Campbell’s firm, Decagon Devices, had updated the contraption for the Mars mission, making it more durable and adding the capacity to measure the thermal and electrical properties, air temperature, wind speed and water vapor.

It is mounted on a robotic arm that will excavate a trench in the planet’s surface.

China’s bullish on Net addresses: Registrations for Internet addresses ending in China’s “.cn” have surpassed those for the global “.net,” showing the continued rapid rise in Internet use in the communist nation.

A study by VeriSign Inc., which runs the “.net” databases and other core directories for helping computers find Web sites and route e-mail, found that “.cn” overtook “.net” sometime in the first quarter of 2008.

VeriSign did not provide registration breakdowns but said “.cn” registrations grew 23 percent from the previous quarter and were triple those in the same period in 2007.

The organization that runs Germany’s “.de” domain pegged “.cn” registrations at 11.8 million and “.net” at 11.6 million as of May.

The findings come as China reported that the number of Internet users there has soared to 221 million, by some measures tying the U.S. online population as largest in the world.

There’s no threat of “.cn” overtaking “.com” any time soon, however. The “.com” suffix, which VeriSign also runs, is the overwhelming leader, with 76.5 million registrations worldwide, while “.de” is second with 12.1 million, according to the German group.

Both “.com” and “.net” are global domain names, available to individuals, groups and companies worldwide on a first-come, first-served basis. They are typically used by U.S. entities, however. Elsewhere, country-specific addresses such as “.de” and “.cn” are typically preferred.

At work, everybody’s surfing on the sly: It’s no secret that people sneak in some personal e-mail and Web surfing when they’re supposed to be working.

A new study attempts to shatter perceptions that these Web surfers are just slackers trying to avoid work. In fact, it turns out everyone does it, from senior managers to entry-level employees — and researchers figure that means management attempts to clamp down on Internet use may be missing the mark.

Many legitimate reasons may be at play, speculates Kelly Garrett, one of the study’s authors and a communications professor at Ohio State University. For instance, people may use the Web at work to help balance job and life responsibilities; with the personal matters taken care of from work, they can focus on the task at hand.

“It’s appropriate to just avoid the knee-jerk response that all personal Internet use is detrimental,” Garrett said.

Installing filters to block access to Web sites and e-mail services could backfire by reducing job satisfaction and thus productivity, researchers wrote.

The study on “cyberslacking,” based on statistical analyses of responses in a phone survey of 1,024 people during the summer of 2006, was published in the June issue of the CyberPsychology and Behavior journal.
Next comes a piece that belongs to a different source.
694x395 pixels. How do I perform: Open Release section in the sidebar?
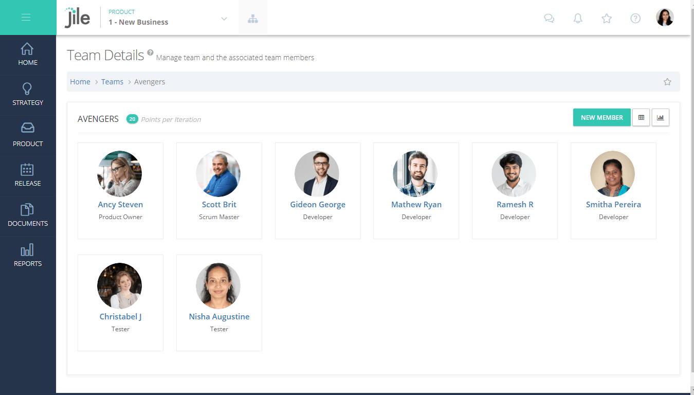coord(28,175)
Will 3-D catch on? Badminton matches look so real playing on Hyundai’s new 3-D TV that you may reflexively dodge the virtual shuttlecock. A polar bear pawing the glass of his tank may seem to be inside the TV pushing on the screen.
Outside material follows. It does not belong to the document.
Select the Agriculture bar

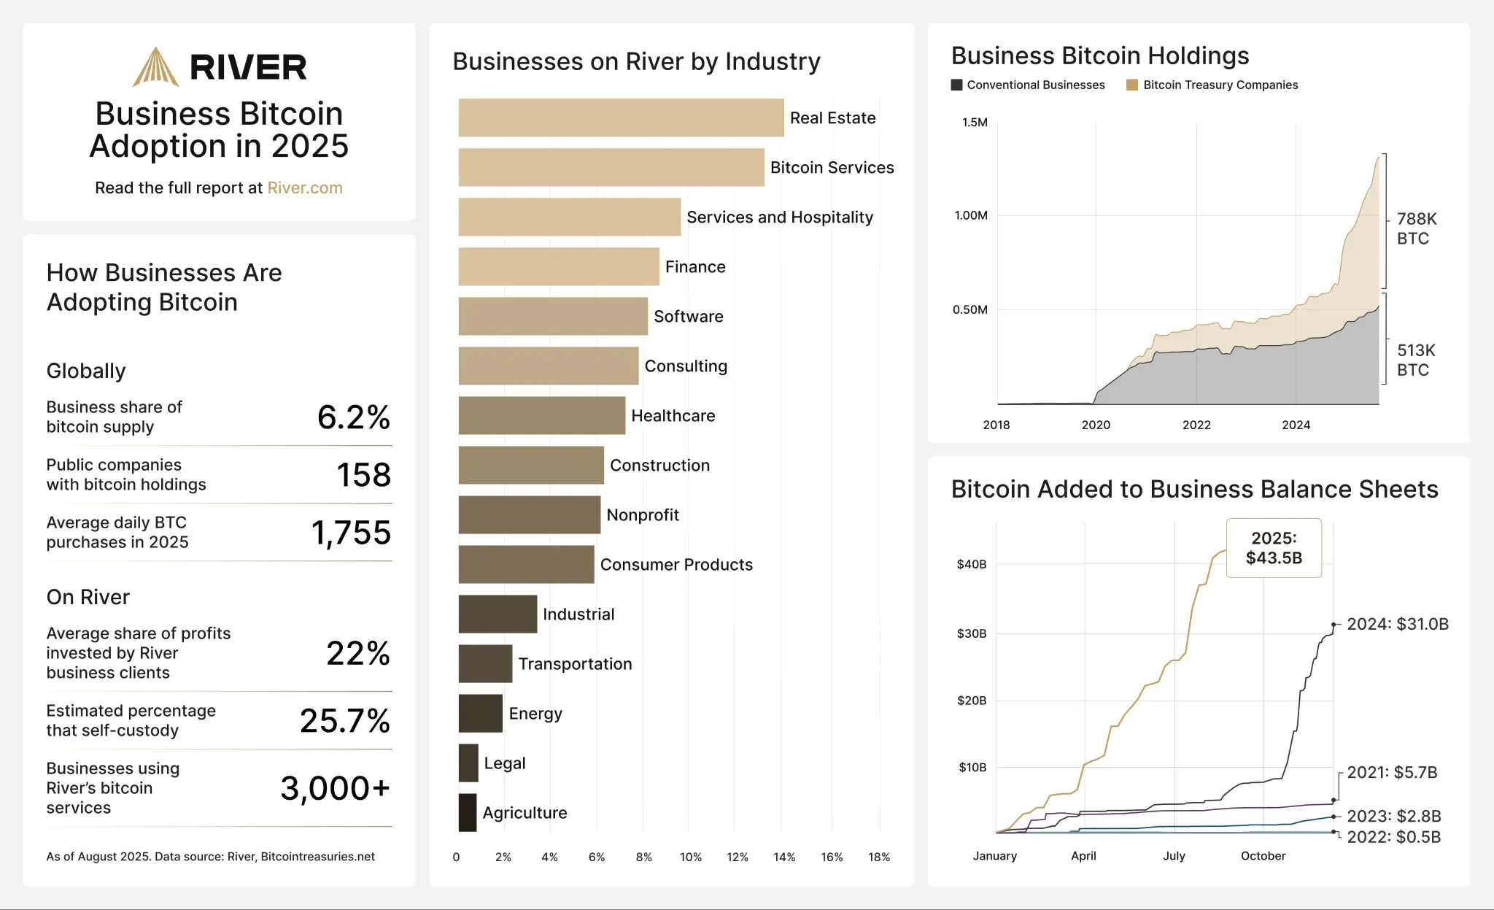coord(468,812)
Hyundai is offering — in Japan only — the first product for watching the 3-D programs that cable stations in Japan now broadcast about four times a day.

There are a few catches:

The 46-inch liquid-crystal display requires 3-D glasses; it’s expensive — $3,960, including two pairs of glasses, or about 25 percent more than a comparable regular LCD TV; and the only programs available so far include just a few minutes of video from the northern island of Hokkaido — shots from the zoo, motorcycle races and other short scenes.

Seen on regular TVs, 3-D programs split the screen vertically so the same image appears in both the left and right halves. Conversely, wearing the 3-D glasses while watching regular programming on the Hyundai 3-D TV produces a slight 3-D effect.

The TV uses stereoscopic technology called TriDef from DDD Group Plc in Santa Monica, Calif., which works by sending the same image separately for the left eye and the right eye.